キヤノングローバル戦略研究所外交・安全保障グループの研究員が、リレー形式で世界の動きを紹介します。
2019年1月22日(火)
[ 2019年外交・安保カレンダー ]
この原稿は未明の福岡天神のホテルで書いている。昨日は「西郷どん」の鹿児島で仕事があり、夜までに九州新幹線で博多に入ったが、所要僅か1時間半。昔は6時間かかったというから実に便利になったものだ。それにしても福岡という街はいつ来ても住み易い便利な所だなと感心する。その福岡で今BBCの実況中継を見ている。
メイ首相が再び議会で説明に立ったからだ。ようやくブラッセルとまとめたEU離脱案が先週英議会で否決された。直後の内閣不信任決議こそ否決されたが、今日メイ首相は新たな提案(プランB)を行うのではと注目されたのだ。ところが結果は散々。殆ど新味のない内容でプランBはプランAと同じだったと揶揄されていた。
久し振りに英議会生中継を見て思ったことがある。首相と野党党首の議論はすれ違いだったが、これにスコットランド国民党とか少数政党が、それはまあ、勝手なことを言い続ける。こちらを立てればあちらが立たず、かくも複雑な政治状況の中ではコンセンサスどころか、多数派を作ることすら至難の業だ。これが英国内政の現状である。

◆ 保存データ ◆
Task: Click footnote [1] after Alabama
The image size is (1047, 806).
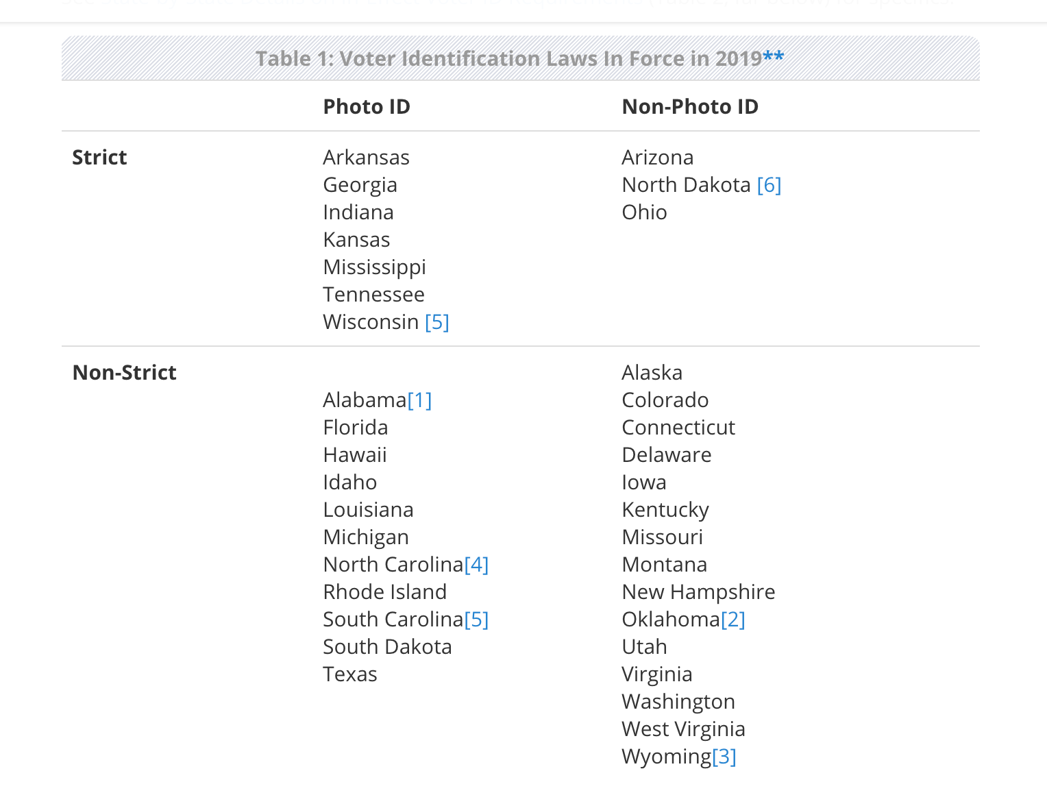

◆ 指示 ◆
#1 英議会についての抜粋から、次の問いに答えよ。
(a) 九州新幹線による鹿児島から博多までの所要時間はどれだけか。
(b) 先週英議会で否決されたのは何か。
(c) プランBは何と揶揄されていたか。
#2 英議会についての抜粋の最後の文に続けて、その先を書いてください。

◆ 解答 ◆
#1
(a) 僅か1時間半
(b) メイ首相がブラッセルとまとめたEU離脱案
(c) プランAと同じだった

#2
一方ワシントンでは米連邦政府の閉鎖が今も続いている。昔は民主主義と法の支配のお手本のように言われた英米政治システムは機能しなくなったのか。それとも、実は彼らのシステムはそれほど効率が良い訳ではないことが改めて分かっただけなのか。この英米の体たらくを見て最近筆者は国際政治に関する見方を変えつつある。
簡単に言えば、国際政状が不安定になると、その予測可能性も著しく低下していくということだ。昔全てが安定していた時、国際政治のプレーヤーはそれぞれ合理的な判断を下すことができたので、その結果も含め、他のプレーヤーは今後の成り行きを相当程度予測することが可能だったように思う。
ところが、今のように社会が不安定になり始めると、英首相にせよ、米大統領にせよ、意思決定者の判断が合理性を失っていく。そうなると、合理性ではなく、「勢い」、「偶然」、「判断ミス」といった不確実性の高い要素で重要な判断が決まる頻度が高まっていくのではないか。トランプ氏やメイ女史の言動を見ているとつくづくそう思うのだ。
こうした各国政治家の「勢い」、「偶然」、「判断ミス」に基づく決断を批判することは簡単だが、それで一度始まった流れが止まる訳ではない。それどころか、これらの「勢い」、「偶然」、「判断ミス」で生じてしまった新たな国際情勢は、それ自体不可逆的なものとして自律的に動き始め、最終的には「新常態」として定着していくのである。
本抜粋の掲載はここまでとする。